RNA structure prediction by knowledge-based
statistical potentials and fragment assembly
David Dufour
and Marc A. Marti-Renom
National Center for Genomic Analysis
(CNAG) and Center for Genomic Regulation (CRG), Barcelona, Spain
New RNA structure prediction tools are needed to fast obtaining detailed structural information of new non-coding RNA sequences. Here we propose to use knowledge-based statistical potentials and a fragment-based modeling approach as input to predict RNA structure from sequence. We have downloaded a dataset composed of all x-ray determined RNA 3D structures from the Protein Data Bank (PDB). From the initial 1940 files, 3082 different RNA structures were selected after filtering small sequences (<20 nucleotides) and structures without base-pairing. The CD-HIT program was used on those sequences in order to derive the sequence families, which were 304 after filtering. With this dataset we have calculated several general statistics as percentage of canonical and non-canonical base pairs, stacking, sequence length and RMSD resolution.
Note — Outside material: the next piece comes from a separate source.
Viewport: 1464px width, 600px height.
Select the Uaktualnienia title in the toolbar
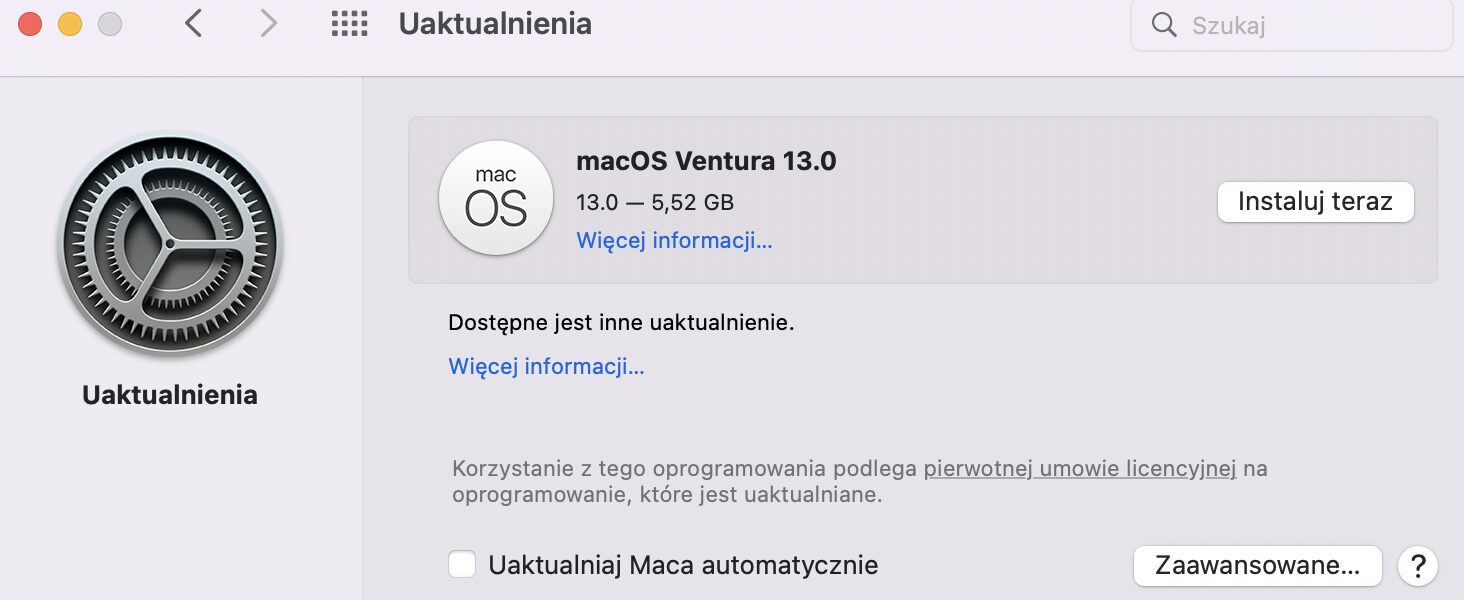tap(495, 23)
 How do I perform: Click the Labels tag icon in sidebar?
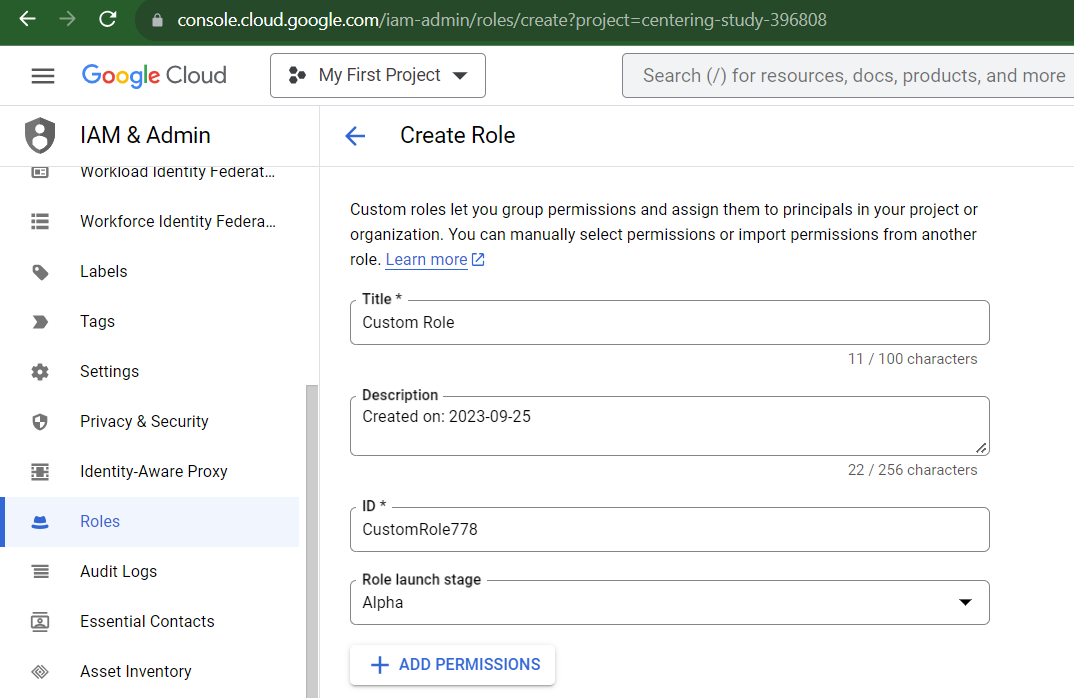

The SARA method as was used for generating an all-against-all alignment of the best representative of each RNA family from our dataset. Those alignments are being used as an input into the RNADOM program in order to derive a set of conserved RNA fragments. At the same time a set of structural properties was determined in order to describe the RNA structure, so the most informative ones will be checked for conservation against the fragment dataset, obtaining a series of knowledge-based statistical potentials from this dataset.